株主が経営者に高いROEを求めるのは、当然のことです。「私が投資した資金を効率よく用いて高いリターンを戻してくれよ」ということですから。したがって、社長がROAの向上に全力で取り組む必要があるのは当然です。

しかし、財務部長がROEを上げるためにC社を目指すことに関しては、問題があります。借金をして自社株買いをするということは、企業が倒産した場合のリスクを銀行に押し付けるということになるからです。

A社は、赤字になれば、それは全て株主の損になります。B社も、赤字が50以下ならば、それは全て株主の損になります。しかし、C社は、赤字額が10を越えると、超えた部分は銀行の損になるのです。
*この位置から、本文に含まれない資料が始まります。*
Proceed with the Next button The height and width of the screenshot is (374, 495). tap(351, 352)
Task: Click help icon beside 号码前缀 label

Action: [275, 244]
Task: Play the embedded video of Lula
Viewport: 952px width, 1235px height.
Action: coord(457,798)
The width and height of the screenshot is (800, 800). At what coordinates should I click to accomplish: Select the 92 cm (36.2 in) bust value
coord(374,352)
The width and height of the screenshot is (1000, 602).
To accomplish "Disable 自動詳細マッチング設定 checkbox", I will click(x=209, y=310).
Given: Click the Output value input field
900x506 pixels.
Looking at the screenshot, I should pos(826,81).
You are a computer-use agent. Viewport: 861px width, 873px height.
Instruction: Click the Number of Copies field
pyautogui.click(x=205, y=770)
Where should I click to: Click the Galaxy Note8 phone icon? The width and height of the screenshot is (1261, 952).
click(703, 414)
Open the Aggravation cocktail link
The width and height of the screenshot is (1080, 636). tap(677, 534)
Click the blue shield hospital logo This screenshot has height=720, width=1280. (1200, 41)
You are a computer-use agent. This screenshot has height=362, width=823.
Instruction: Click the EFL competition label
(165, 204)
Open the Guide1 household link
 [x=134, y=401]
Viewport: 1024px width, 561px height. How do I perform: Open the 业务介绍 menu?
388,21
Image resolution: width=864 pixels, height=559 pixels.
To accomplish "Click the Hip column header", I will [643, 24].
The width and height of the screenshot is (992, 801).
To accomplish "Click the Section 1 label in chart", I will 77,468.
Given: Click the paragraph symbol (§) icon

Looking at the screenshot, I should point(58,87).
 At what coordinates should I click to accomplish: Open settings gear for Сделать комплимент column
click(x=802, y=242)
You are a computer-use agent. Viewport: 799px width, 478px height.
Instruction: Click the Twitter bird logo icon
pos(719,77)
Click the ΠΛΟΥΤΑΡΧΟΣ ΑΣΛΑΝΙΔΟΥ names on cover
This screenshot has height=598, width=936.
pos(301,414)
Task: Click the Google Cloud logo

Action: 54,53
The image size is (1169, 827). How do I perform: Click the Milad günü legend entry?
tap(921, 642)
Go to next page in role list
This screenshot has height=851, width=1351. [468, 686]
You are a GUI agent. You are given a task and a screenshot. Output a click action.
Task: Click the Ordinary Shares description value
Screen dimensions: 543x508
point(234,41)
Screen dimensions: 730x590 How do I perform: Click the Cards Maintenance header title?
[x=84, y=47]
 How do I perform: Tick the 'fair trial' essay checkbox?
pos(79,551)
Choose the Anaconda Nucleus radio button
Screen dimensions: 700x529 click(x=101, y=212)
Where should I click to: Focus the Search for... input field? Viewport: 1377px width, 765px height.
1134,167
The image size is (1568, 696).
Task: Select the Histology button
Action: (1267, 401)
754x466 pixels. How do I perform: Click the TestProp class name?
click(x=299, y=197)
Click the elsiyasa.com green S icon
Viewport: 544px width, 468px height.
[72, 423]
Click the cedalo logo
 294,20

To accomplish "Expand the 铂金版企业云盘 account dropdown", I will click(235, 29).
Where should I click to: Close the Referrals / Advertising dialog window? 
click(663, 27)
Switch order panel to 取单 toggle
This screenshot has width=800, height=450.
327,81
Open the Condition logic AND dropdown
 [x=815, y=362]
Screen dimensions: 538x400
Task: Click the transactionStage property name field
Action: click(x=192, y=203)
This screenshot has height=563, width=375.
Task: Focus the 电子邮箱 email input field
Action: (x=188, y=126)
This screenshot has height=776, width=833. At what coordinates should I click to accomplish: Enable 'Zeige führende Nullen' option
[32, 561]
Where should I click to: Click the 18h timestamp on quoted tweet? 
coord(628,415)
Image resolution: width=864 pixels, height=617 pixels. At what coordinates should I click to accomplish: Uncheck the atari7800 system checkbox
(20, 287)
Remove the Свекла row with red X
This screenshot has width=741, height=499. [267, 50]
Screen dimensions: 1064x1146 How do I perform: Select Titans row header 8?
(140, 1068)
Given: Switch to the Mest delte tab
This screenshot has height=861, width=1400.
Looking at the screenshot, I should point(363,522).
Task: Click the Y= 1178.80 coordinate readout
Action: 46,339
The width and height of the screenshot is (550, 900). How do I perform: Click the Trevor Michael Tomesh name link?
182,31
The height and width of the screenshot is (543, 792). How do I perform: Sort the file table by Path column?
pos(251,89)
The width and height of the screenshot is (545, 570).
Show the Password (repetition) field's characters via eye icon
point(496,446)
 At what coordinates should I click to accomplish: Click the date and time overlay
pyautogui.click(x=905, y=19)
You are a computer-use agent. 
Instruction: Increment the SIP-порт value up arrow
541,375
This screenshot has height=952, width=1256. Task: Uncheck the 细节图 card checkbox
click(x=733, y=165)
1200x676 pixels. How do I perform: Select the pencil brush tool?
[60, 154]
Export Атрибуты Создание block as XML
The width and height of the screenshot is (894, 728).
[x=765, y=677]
株主有限責任の原則により、株主は出資額以上の損失を負担する必要はないからです。

これは、株主にとって非常に都合の良い一方で、日本経済にとっては都合の悪い状況です。

倒産は日本経済にとって大きな損失

A社よりB社、B社よりC社の方がROEは高いので、経営者がROE向上を目指すと日本企業がC社的になっていくわけですが、当然ながら、倒産リスクはC社の方が高いわけです。

企業が倒産すると、経営者や従業員が失業するだけではありません。まだ使える設備機械がスクラップ用に叩き売られたり、会社が持っているノウハウや信用や顧客リスト等々が雲散霧消してしまうわけです。

これは、日本経済にとって大きな損失です。「株主が利益を追求すると倒産確率が高まって日本経済が不利益を被る」というわけですね。